What is needed:
Reproduce the lines that open with the one containing "Screen dimensions: 1727x737" and close with the one containing "coord(957,464)", substituting "Save" for "Bookmark" and leaving all else unchanged.

Provided entries:
----
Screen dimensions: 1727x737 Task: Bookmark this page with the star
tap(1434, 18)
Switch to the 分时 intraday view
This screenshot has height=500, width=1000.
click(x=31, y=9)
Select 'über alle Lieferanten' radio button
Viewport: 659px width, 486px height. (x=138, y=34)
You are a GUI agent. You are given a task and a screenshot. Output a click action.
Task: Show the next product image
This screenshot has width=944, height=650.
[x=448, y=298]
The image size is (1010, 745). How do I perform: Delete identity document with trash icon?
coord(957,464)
----
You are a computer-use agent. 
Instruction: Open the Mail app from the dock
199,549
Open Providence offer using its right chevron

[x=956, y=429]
----
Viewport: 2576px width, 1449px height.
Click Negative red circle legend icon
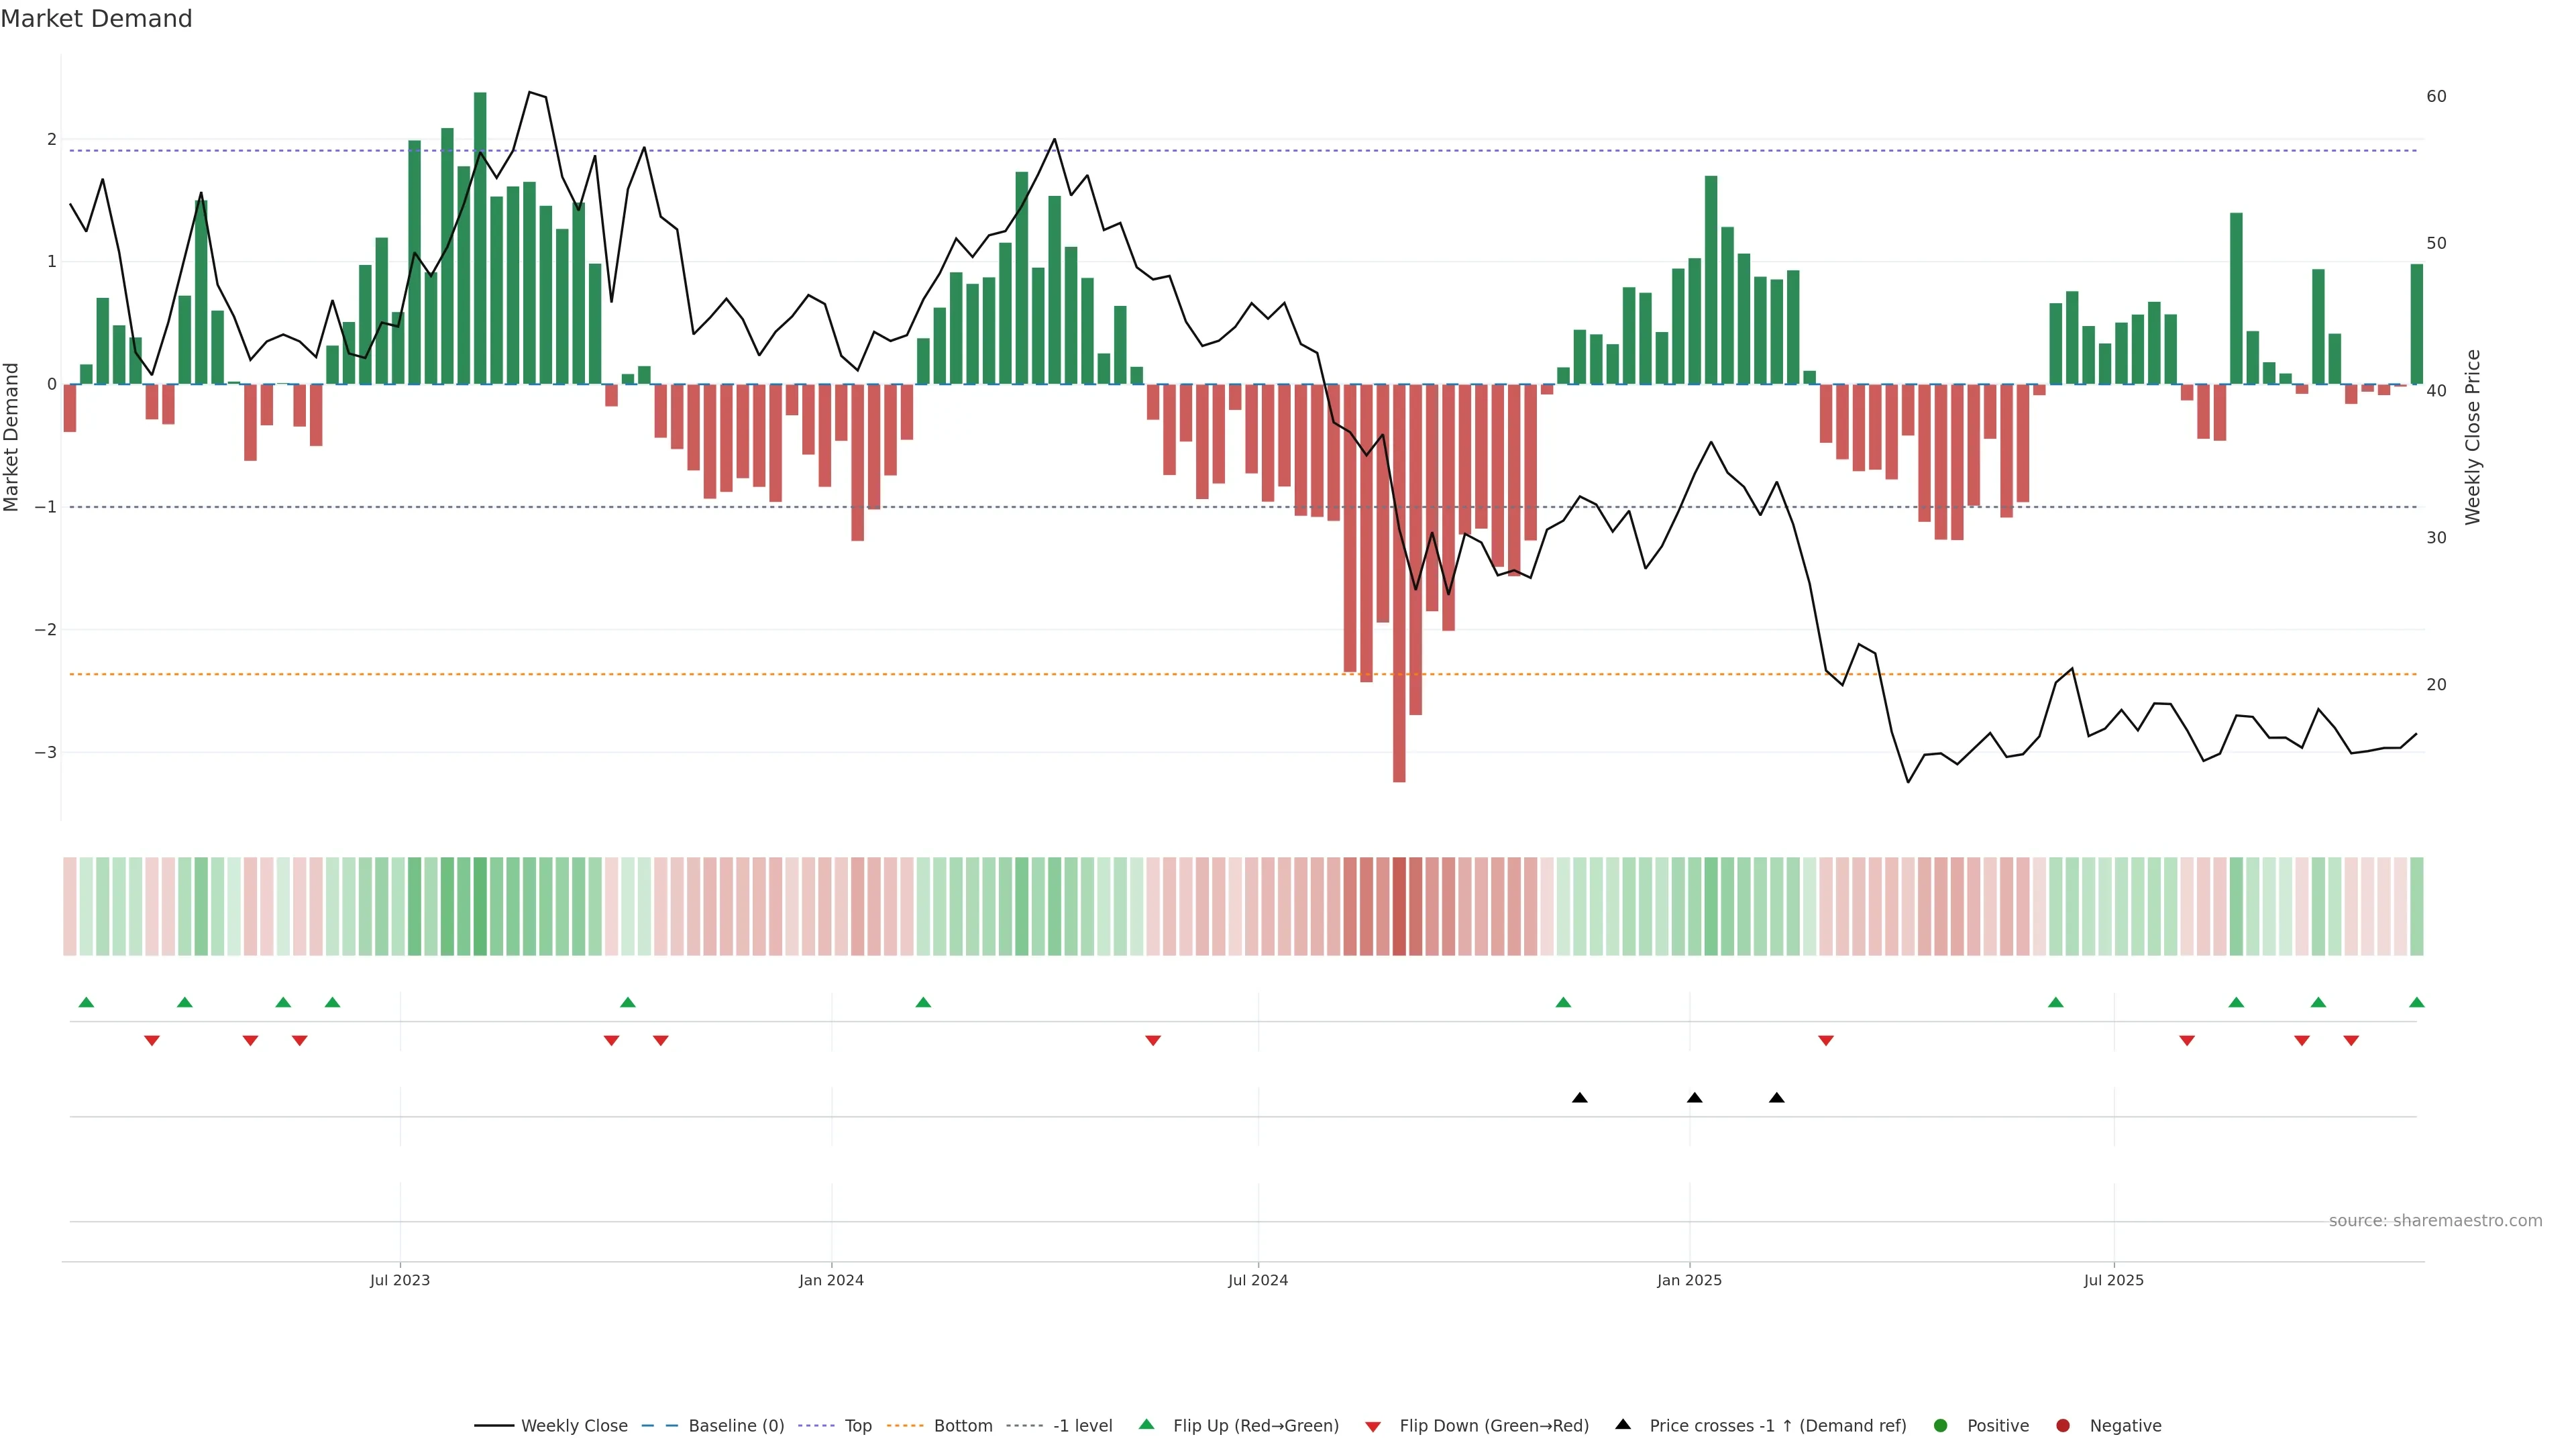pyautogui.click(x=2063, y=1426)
----
Reply:
Screen dimensions: 1727x737 Task: Save this page with the star
tap(1434, 18)
Switch to the 分时 intraday view
This screenshot has height=500, width=1000.
click(x=31, y=9)
Select 'über alle Lieferanten' radio button
Viewport: 659px width, 486px height. (x=138, y=34)
You are a GUI agent. You are given a task and a screenshot. Output a click action.
Task: Show the next product image
This screenshot has width=944, height=650.
[x=448, y=298]
The image size is (1010, 745). How do I perform: Delete identity document with trash icon?
coord(957,464)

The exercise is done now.